Saturday, June 28, 2008

Vida Nueva - Teotitlan del Valle

My mom came to Oaxaca for the month of June and during her last full week in Mexico we went to visit a women's weaving cooperative in Teotitlan del Valle, a village outside of the city of Oaxaca known for its tapetes or rugs. During my stay in Oaxaca in the summer of 2006 I went with my study abroad group to Vida Nueva, a women's co-op of weavers and bought a tapete for my mom. Vida Nueva consists of single women, widows, and single mothers who otherwise might not receive a decent price (or live a decent life) for their weaving in the male-controlled tapete business that dominates Teotitlan. After telling her the story of the cooperative and the women who benefit from it, my mother was eager to visit herself and support this group. Luckily I ran into a friend who was taking a group of students to the cooperative and she was kind enough to let us tag along.

Pastora Gutierrez is the founder of the coooperative (the woman on the left in the photo below) and has taken the rugs and the story of Vida Nueva far beyond the borders of Teotitlan del Valle.
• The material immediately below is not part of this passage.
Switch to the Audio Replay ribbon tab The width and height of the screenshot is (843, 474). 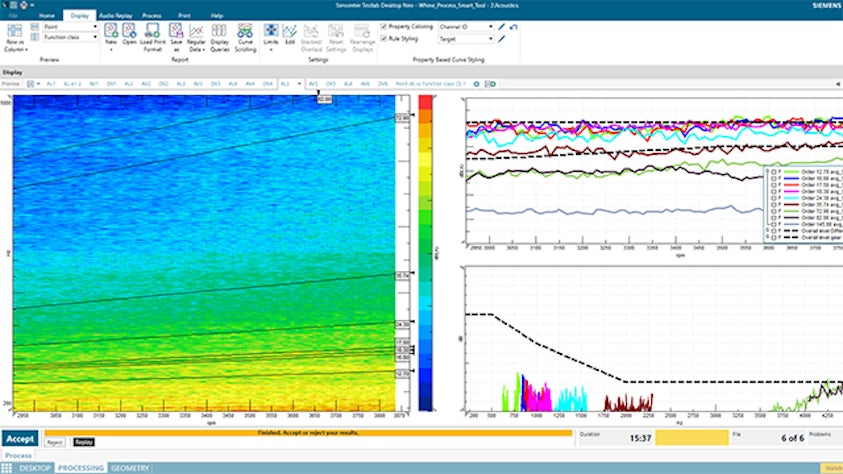(113, 16)

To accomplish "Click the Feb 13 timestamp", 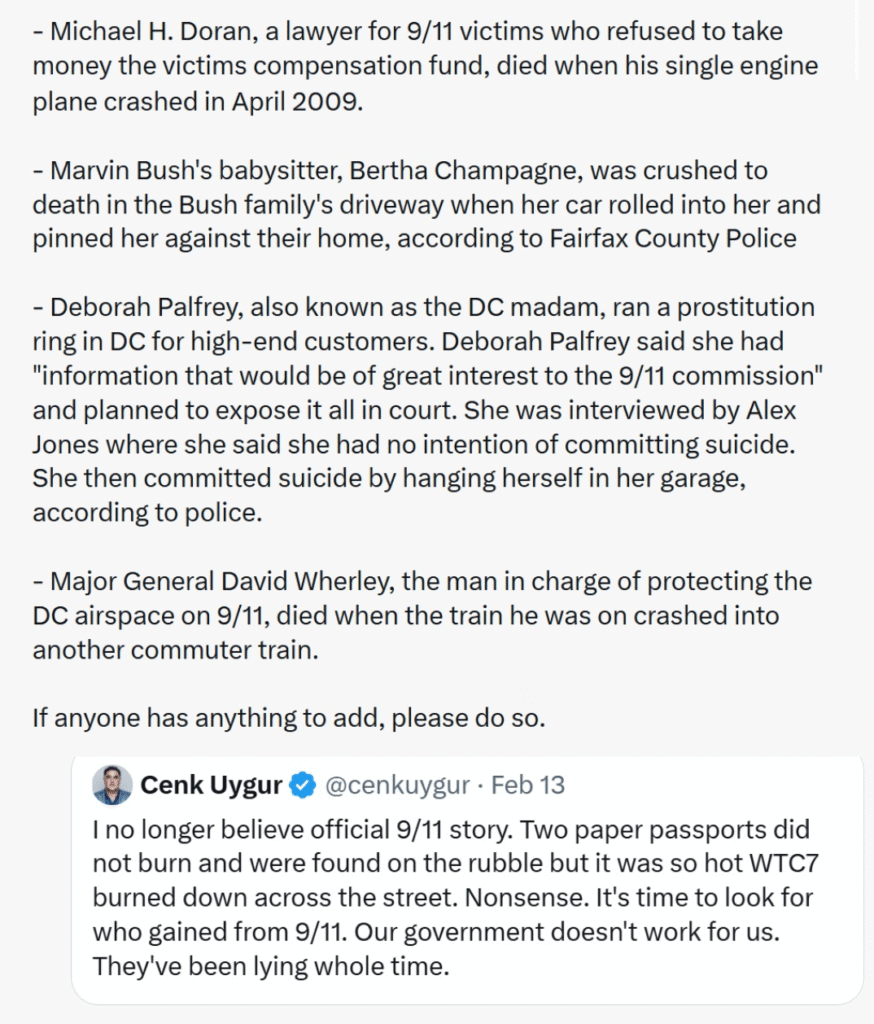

Her leadership has allowed the women of the co-op to escape what are sometimes difficult domestic situations and live a safe and (moderately) prosperous life. For the first part of the demonstration Pastora and her sister showed us how they card the wool to remove dirt and prepare it to be transformed into the thread that will be woven into tapetes. This process is much harder than it looks by the way, these women have very strong arms.
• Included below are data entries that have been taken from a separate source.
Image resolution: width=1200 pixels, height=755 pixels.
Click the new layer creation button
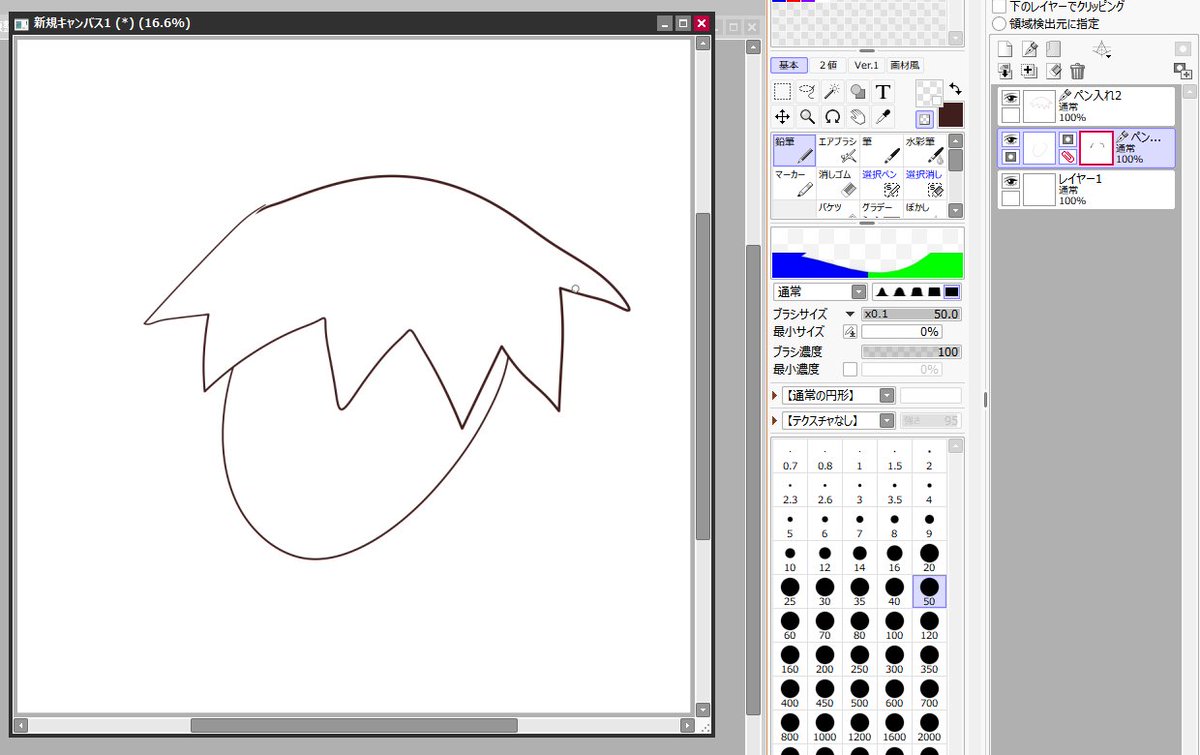1004,49
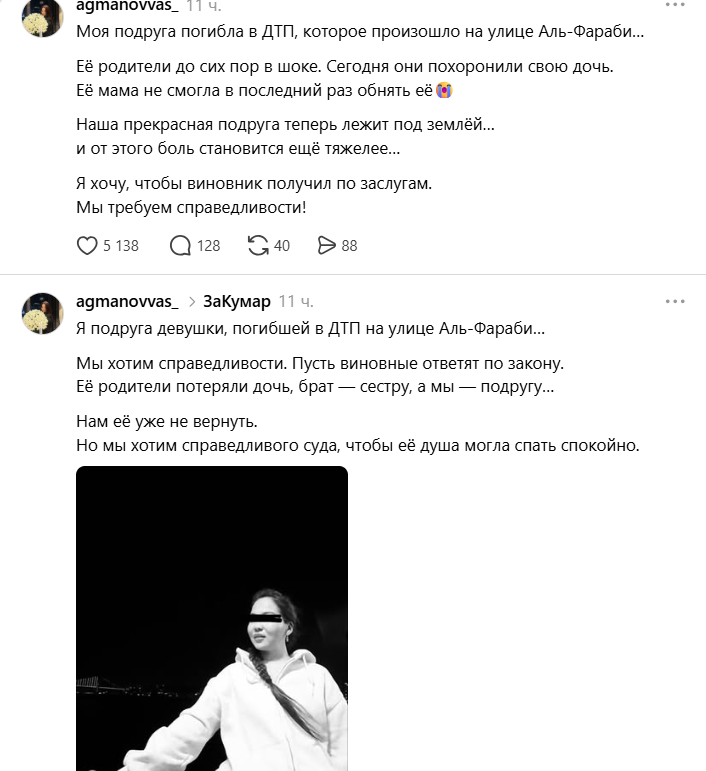Open agmanovvas_ profile from the first post
This screenshot has width=706, height=771.
(x=126, y=5)
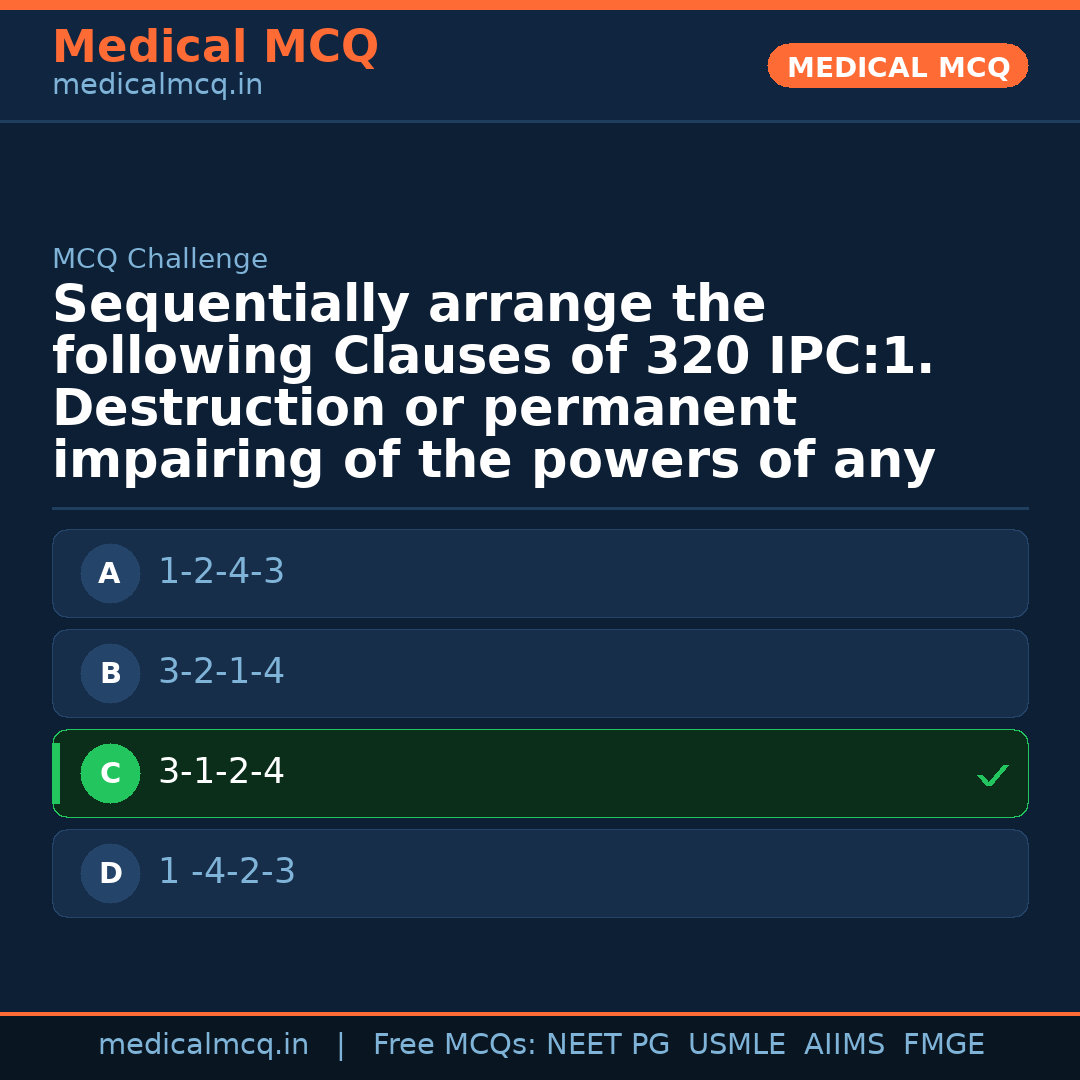Click the Medical MCQ header logo
1080x1080 pixels.
coord(215,47)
After carding, the women take the wool and with their hands start to sort of roll it into thread and then use this wheel thingy (I'm sure there is a name for this but I have forgotten it) to create the thread. Oh, and my mom took some of these photos so I must give her credit for it, thanks mom!
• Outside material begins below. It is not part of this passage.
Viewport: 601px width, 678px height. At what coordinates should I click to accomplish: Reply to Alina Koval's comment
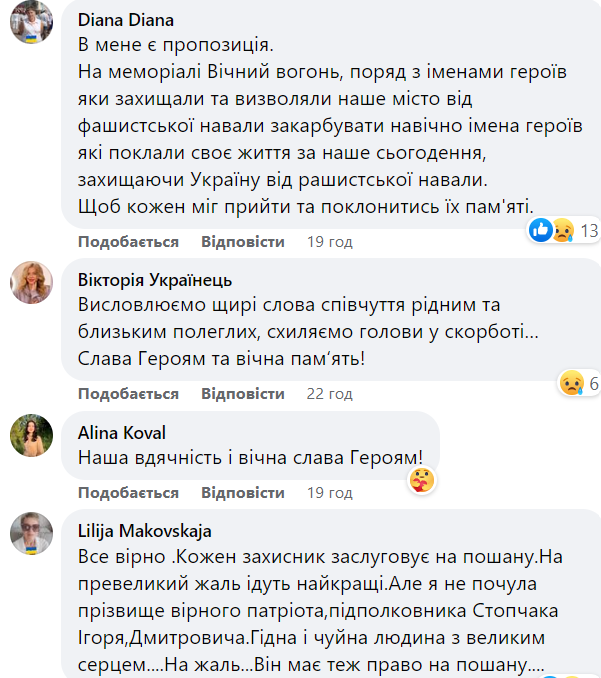(242, 492)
We were then shown how the women create the dye for the tapetes. They use all natural materials including the famous cochineal bug which, when dried and ground, creates the red-tinted hues in the rugs. If you click on the photo below you will notice some glasses with water of various colors. The woman giving the demonstration placed some ground up cochineal in water which produces a bright red color, then, to change the color, she would add a bit of lime, which made the water orange. In another glass she mixed cochineal and ashes which turned the water/dye purple. Using the cochineal mixed with other natural elements a beautiful color spectrum is achieved. The cochineal bug is a kind of parasite and grows on cactus here in Oaxaca. Cochineal has a long history in Oaxaca, in the 19th century (I think, could be the 18th, clearly learned this awhile ago) this little bug was shipped worldwide and was responsible for an economic boom in Oaxaca. Using the bug to color rugs and other fabrics fell out of favor for some years as other dyes, especially chemicals, replaced it. Now however, it is back in vogue and used by many weavers in Teotitlan. These women have a cochineal farm where they "grow" the bugs on cactus that looks like a prickly pear.










My mother took the picture below which shows many of the natural dyes the women use for their rugs. The small bowl in the upper left is indigo which comes from a root grown on the Isthmus of Oaxaca. The indigo is used to create wonderfully deep, rich blue hues. The large bowl in the center is filled with dried cochineal bugs, for the orange-red-purple colors, and sitting on top of the dried bugs is a small bowl of tree bark used, along with nut shells, to create brown hues. My mom liked this photo because it shows these natural, traditional dyes used for centuries next to their very modern phone.










The student group we tagged along with was going to stay the entire day at the cooperative and help the women dye wool. The large pots of boiling water below are being prepared for this process. You can also see one of the looms the women use for weaving behind those large pots.










My mother really enjoyed our visit to the cooperative, bought a tapete, and also procured a handful of cochineal bugs to take back to the states for an artist friend. The women were so funny, they told my mom to tie the bag of little dried bugs in a dirty sock so she could get them through customs.

After the cooperative we went to the town of Mitla a few miles up the road to take in the ruins. Below is a picture of some of the geometric designs which adorn these ruins. Many of these designs are incorporated into the rugs you see all over Teotitlan del Valle.